Although CPUs historically have a bad reputation regarding energy usage, they are not necessarily the only culprit for poor energy proportionality. Over the last few years, CPU designers have paid more attention to energy efficiency than their counterparts for other subsystems. The switch to multicore architectures instead of continuing to push for higher clock frequencies and larger levels of speculative execution is one of the reasons for this more power-efficient trend.

barroso.etal.2019.datacentercomputer (image) (pg. 123)

Example benchmark result for SPECpower_ssj2008; bars indicate energy efficiency and the line indicates power consumption. Both are plotted for a range of utilization levels, with the average energy efficiency metric corresponding to the vertical dark line. The system has two 2.1 GHz 28core Intel Xeon processors, 192 GB of DRAM, and one M.2 SATA SSD.

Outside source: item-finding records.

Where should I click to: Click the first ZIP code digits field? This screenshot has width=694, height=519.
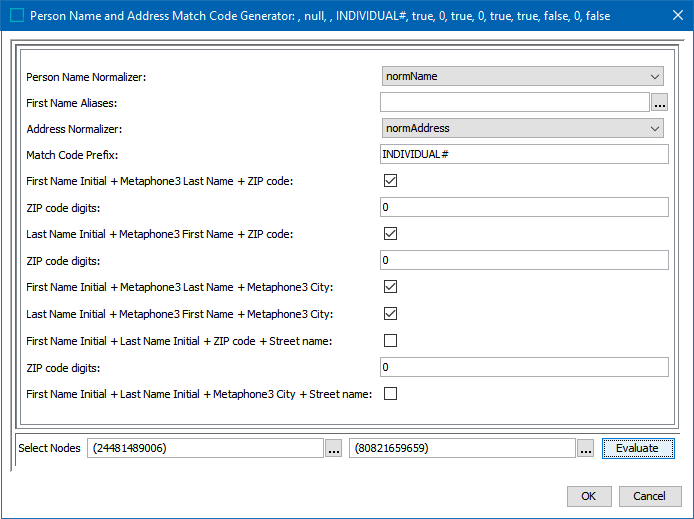pos(523,207)
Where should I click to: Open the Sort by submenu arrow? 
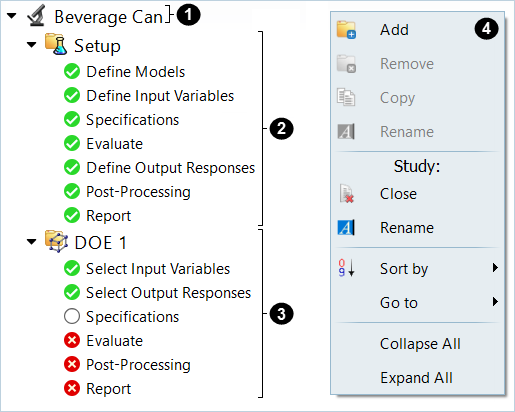point(495,268)
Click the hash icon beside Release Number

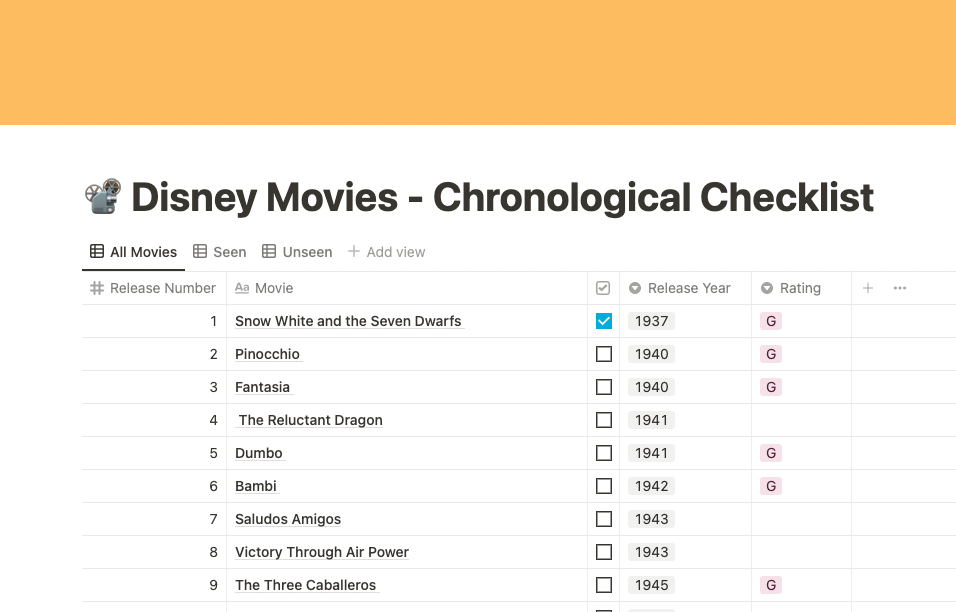tap(97, 288)
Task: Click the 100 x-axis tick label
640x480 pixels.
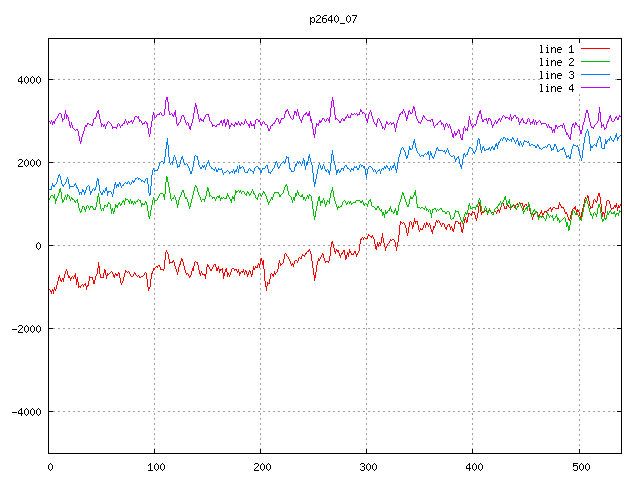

barroso.etal.2019.datacentercomputer (image) (pg. 129)

Figure 5.8: Normalized system power vs. utilization in Intel servers from 2007–2018 (courtesy of David Lo, Google). The chart indicates that Intel servers have become more energy proportional in the 12-year period.

Shehabi et al. (2016)

shehabi.etal.2016.unitedstatesdata (pg. 21)

The amount of power consumed at average utilization is dependent on how closely servers come to achieving power-proportionality, where power consumption scales directly with utilization. In other words, perfect power-proportionality would mean that a server would only use 10% of maximum power when run at 10% utilization.

shehabi.etal.2016.unitedstatesdata (pg. 21)

One metric used to quantify this behavior is the dynamic range (DR), which is the ratio between the lowest power level (idle power) and the maximum power.

Dynamic Energy Optimal

Modern CPUs have reconfigurable resources at runtime. 'Therefore, the original energy proportionality model by Barroso and Hölzle is not the perfect goal anymore.

sen.wood.2017.energyproportionalcomputingnew (pg. 1)

Barroso and Hölzle’s observation has been instrumental in driving the recent design of systems with lower idle power and a wide dynamic power range. However, their model describes systems with fixed resources, while these more efficient modern processors have reconfigurable resources—core frequencies, voltages, number of active cores, threads per core, and so on—that can be varied at runtime.

Sen & Wood propose a new model called dynamic energy optimal and a new metric called computational power-usage effectiveness (CPUE):

sen.wood.2017.energyproportionalcomputingnew (pg. 3)

We call this model dynamic energy optimal (Dynamic EO). Like Dynamic EP, it is an operational ideal that seeks to characterize the best energy efficiency a given system can achieve. But it differs from Dynamic EP in two aspects: it characterizes optimality that can already be realized by some among the multitude of configurations in the current system, and it does not assume linearity of the powerperformance profile. Figure 3 illustrates the different models.

sen.wood.2017.energyproportionalcomputingnew (pg. 5)

Figure 4 shows that CPUE for the peak-performance configuration is always >1 (wastes energy) and increases as load decreases. The best CPUE for this configuration is 1.29, occurs at peak load, and implies 29 percent excess energy used relative to Emin. LUE (that is, CPUE for Dynamic EO), on the other hand, first decreases to 1 and then increases, revealing a sweet spot of ≤10 percent excess energy used at around 51–90 percent of peak performance.

→ With an optimal configuration modern processors achieve the best energy efficiency with a load of around 51-90 percent.